- **SET PROBLEM 1**
In the first-date advice, swap "exes" for "former partners" and give again the part that opens with "Do not talk about" and closes with "the first shot.".
- **SET PROBLEM 2**
Translate this sentence from the first-date advice into Spanish: "Enjoy the present, the moment, the now."

Do not get too personal
You need to maintain a distance at the first time. You can’t ask personal questions that might hit a nerve. No one likes to reveal themselves too easily in front of someone else. So keep a distance and keep the conversation flowing over general topics that are easy to talk about. Avoid unnecessary and uncomfortable pauses.
Do not talk about your exes
It’s a plain fact – you will have had a couple of exes in your life as will your date, but your first date is no time or place to talk about them. Keep talk of the exes for a later time when you know each other well enough. Till then, talk about each other and get to know the person better.
Do not talk a lot about the future
Enjoy the present, the moment, the now. There is no point in boring someone you have just met with talk of the future and your future hopes to an extent that they don’t want to see you again. Refer briefly to your dreams, yes. But not too much in detail. No one wants to know everything right at the first shot.
Do not delve on the past
The past is done with. Your new date will not want to hear all about in the first date, they may be open to hearing some of it. But that’s where you need to know where to draw the line. Don’t keep talking about the pain, your life, your childhood to an extent that bores your date. You need to keep things interesting and simple after all.
Do not order too much to eat
Although a traditional date is one wherein people go to a fancy restaurant to eat, drink and chat…it doesn’t mean that you go all out and order everything that sounds good. Order just enough for yourself, if you have been to the place before then suggest a few delicious dishes to your date so it can help them pick a good one. Never order for your date on the first date itself. Order for them later on if you’d like to on the 5th or 6th date.
Do not argue over a sensitive issue
If your conversation happens to turn towards a political debate or religious topics, if you are sensitive about a certain issue and your date has contrary views, its never wise to start arguing or debating heavily on your views. This will make your date wait eagerly for the date to end. Be neutral when you discuss things the first time during the first date and as you get to know the person better you can then have healthy debates if at all.
Do not make on the spot promises
A lot time people make empty claims and promises about calling again in the first date itself and land up never calling. If you mean it, say it only then. Otherwise, drop a few hints and bail it without giving anyone hopes.

- **MATERIAL SUPPLIED**
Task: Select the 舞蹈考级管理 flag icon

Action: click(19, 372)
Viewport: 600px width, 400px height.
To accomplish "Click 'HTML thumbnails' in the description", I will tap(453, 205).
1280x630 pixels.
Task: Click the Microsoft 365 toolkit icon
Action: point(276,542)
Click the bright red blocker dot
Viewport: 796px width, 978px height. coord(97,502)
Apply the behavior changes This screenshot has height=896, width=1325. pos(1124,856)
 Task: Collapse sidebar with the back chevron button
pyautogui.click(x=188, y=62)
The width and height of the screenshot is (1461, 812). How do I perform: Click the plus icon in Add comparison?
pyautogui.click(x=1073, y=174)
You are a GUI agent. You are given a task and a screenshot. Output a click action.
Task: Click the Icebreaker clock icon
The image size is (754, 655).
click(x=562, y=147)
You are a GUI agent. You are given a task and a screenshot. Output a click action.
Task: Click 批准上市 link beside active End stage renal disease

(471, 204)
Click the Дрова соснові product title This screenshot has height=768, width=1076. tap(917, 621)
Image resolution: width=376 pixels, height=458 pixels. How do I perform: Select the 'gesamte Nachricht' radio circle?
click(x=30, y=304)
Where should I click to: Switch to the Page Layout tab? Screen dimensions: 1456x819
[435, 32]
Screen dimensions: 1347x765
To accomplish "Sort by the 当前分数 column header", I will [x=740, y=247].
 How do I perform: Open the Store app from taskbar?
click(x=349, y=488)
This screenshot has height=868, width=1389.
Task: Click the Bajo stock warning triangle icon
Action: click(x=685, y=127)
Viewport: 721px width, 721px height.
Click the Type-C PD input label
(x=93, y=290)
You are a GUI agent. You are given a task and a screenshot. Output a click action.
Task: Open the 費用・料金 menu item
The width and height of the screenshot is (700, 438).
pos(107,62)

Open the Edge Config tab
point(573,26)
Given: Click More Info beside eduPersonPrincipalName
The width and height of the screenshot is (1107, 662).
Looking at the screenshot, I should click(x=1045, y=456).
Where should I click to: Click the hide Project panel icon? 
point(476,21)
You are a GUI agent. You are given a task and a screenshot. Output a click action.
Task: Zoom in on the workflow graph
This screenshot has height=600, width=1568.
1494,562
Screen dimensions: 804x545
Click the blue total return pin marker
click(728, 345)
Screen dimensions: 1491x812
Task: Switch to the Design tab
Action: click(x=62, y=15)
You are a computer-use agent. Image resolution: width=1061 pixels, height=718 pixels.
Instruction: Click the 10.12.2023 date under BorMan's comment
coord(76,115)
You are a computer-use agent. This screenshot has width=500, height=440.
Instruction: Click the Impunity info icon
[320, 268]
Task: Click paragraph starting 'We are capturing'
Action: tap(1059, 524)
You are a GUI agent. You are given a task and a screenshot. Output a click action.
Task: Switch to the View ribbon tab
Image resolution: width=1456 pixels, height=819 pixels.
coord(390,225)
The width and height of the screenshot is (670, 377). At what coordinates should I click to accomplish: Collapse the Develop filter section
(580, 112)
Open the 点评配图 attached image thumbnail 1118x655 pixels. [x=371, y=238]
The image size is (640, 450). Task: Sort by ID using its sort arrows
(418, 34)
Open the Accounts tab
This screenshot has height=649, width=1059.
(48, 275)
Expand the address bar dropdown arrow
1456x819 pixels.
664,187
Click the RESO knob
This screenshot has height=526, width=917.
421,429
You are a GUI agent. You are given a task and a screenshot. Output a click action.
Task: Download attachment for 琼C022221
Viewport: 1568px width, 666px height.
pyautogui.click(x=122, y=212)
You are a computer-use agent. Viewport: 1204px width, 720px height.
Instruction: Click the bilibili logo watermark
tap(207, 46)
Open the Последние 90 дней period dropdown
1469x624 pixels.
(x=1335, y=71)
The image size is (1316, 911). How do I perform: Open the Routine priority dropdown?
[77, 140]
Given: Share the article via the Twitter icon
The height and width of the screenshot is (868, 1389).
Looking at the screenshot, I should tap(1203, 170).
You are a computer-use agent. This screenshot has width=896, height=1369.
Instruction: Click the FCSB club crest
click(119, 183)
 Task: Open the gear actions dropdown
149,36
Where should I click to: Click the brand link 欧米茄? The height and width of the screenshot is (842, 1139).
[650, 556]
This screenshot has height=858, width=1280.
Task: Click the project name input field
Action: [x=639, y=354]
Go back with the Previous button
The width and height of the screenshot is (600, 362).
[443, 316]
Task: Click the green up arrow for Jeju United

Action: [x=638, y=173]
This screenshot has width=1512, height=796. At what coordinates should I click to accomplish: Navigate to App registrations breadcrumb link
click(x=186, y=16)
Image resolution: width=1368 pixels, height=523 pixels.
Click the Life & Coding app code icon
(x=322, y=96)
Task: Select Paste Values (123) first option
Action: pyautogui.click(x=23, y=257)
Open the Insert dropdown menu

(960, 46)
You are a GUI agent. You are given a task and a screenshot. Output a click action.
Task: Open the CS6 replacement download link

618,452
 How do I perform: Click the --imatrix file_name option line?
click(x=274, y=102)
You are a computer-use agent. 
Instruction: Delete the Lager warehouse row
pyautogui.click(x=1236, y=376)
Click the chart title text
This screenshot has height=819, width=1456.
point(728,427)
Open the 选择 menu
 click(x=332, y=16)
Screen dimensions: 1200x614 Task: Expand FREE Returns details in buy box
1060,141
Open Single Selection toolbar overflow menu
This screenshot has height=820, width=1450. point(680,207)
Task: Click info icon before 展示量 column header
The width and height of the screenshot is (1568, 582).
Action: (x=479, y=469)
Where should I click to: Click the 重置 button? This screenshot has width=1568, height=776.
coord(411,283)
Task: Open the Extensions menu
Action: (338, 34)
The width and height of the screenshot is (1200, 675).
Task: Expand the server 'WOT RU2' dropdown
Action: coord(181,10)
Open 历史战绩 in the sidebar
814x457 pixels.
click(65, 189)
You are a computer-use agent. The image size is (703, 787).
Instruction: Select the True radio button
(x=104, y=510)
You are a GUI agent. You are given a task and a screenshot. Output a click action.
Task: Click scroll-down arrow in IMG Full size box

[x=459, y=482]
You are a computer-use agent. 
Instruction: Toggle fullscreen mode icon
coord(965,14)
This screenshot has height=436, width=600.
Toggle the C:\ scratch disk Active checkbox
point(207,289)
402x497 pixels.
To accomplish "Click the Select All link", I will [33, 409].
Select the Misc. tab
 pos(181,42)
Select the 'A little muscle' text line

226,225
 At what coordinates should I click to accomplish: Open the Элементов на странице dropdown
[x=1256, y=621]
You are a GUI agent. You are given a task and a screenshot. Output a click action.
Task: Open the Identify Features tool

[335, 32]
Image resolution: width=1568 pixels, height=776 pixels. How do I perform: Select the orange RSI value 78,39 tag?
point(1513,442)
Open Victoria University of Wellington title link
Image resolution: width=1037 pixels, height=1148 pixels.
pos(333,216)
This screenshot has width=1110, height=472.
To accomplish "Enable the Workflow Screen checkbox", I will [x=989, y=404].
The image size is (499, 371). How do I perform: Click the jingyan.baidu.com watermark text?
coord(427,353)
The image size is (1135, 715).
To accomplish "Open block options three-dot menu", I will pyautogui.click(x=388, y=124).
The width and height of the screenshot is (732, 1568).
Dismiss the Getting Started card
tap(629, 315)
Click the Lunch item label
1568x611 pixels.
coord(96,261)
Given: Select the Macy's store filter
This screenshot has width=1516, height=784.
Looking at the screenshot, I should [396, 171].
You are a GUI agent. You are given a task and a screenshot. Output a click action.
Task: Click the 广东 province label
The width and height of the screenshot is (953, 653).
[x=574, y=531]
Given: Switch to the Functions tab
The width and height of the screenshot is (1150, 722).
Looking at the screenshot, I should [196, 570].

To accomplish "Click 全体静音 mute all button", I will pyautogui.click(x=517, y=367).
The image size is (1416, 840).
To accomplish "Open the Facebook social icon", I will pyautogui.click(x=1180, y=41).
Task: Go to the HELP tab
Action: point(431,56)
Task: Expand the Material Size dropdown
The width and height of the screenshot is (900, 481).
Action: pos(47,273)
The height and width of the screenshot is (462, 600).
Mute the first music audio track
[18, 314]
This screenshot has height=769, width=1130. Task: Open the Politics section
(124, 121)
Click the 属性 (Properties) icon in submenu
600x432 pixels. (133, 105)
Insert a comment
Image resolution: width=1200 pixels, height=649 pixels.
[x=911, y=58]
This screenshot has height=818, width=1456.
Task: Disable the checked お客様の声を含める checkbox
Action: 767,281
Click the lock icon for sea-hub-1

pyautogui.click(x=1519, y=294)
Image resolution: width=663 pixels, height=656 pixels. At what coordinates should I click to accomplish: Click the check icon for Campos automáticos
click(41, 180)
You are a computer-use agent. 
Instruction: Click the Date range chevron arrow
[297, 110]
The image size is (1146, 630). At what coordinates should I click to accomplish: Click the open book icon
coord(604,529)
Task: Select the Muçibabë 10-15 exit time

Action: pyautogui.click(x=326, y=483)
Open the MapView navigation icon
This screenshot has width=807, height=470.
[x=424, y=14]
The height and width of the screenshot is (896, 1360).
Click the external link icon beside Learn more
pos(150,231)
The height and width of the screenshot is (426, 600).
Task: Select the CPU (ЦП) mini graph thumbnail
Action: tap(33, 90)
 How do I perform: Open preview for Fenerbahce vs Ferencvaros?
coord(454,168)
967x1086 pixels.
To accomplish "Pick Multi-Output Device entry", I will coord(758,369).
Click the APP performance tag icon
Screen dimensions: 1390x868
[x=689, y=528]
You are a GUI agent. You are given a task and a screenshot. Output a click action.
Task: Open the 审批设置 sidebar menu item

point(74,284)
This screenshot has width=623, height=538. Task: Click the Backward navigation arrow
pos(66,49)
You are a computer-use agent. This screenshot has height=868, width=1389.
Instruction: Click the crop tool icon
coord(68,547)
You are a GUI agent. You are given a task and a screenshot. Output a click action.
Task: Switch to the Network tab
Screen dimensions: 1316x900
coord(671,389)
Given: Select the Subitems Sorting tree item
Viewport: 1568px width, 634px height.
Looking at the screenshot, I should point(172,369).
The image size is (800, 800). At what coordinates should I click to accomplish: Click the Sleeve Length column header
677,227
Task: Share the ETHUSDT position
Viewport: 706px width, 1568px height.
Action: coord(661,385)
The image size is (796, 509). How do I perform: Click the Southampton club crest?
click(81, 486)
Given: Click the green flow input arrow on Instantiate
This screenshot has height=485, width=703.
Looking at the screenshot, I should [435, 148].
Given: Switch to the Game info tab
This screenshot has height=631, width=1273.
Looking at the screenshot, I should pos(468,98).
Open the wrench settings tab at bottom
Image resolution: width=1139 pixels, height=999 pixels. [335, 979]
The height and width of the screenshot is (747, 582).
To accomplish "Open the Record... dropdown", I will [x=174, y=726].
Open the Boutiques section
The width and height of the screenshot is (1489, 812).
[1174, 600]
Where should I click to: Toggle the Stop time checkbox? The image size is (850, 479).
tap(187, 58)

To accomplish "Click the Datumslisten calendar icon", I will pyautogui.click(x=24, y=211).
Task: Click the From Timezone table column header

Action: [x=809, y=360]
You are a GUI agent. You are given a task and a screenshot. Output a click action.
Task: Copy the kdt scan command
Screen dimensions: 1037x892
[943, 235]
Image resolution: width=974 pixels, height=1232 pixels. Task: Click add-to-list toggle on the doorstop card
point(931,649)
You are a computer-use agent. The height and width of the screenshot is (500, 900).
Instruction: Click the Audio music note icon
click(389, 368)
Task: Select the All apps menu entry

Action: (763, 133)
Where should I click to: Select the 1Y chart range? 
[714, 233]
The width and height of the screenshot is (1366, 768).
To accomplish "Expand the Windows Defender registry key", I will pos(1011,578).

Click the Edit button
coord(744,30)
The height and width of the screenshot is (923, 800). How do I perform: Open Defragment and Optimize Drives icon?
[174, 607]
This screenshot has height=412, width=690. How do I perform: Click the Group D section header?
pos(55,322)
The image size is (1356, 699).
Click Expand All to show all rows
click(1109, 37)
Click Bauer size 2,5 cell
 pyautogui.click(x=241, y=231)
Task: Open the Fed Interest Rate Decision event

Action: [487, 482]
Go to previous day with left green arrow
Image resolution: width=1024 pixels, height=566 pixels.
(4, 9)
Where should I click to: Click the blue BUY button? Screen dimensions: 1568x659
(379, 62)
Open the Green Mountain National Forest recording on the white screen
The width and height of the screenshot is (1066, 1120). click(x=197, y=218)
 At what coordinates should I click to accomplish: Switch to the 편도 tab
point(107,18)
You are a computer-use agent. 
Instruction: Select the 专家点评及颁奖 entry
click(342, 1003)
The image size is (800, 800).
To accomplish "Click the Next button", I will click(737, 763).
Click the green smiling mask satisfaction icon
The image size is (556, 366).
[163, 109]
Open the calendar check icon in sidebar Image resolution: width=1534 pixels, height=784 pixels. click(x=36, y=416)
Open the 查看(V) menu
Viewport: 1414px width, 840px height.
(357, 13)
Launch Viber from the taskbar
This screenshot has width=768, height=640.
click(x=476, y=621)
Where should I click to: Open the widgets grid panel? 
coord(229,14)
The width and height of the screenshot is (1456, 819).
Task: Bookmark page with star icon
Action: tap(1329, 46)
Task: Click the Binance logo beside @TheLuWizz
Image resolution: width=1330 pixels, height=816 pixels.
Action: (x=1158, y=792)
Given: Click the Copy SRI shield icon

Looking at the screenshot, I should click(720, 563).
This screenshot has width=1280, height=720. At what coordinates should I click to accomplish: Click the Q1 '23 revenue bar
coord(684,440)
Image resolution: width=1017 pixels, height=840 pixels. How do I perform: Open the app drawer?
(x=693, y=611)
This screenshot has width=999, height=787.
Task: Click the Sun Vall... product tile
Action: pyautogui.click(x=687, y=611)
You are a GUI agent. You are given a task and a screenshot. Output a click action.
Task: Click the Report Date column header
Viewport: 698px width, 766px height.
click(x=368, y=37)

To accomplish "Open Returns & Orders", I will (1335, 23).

- **SOLUTION 1**
Do not talk about your former partners
It’s a plain fact – you will have had a couple of former partners in your life as will your date, but your first date is no time or place to talk about them. Keep talk of the former partners for a later time when you know each other well enough. Till then, talk about each other and get to know the person better.
Do not talk a lot about the future
Enjoy the present, the moment, the now. There is no point in boring someone you have just met with talk of the future and your future hopes to an extent that they don’t want to see you again. Refer briefly to your dreams, yes. But not too much in detail. No one wants to know everything right at the first shot.

- **SOLUTION 2**
Disfruta el presente, el momento, el ahora.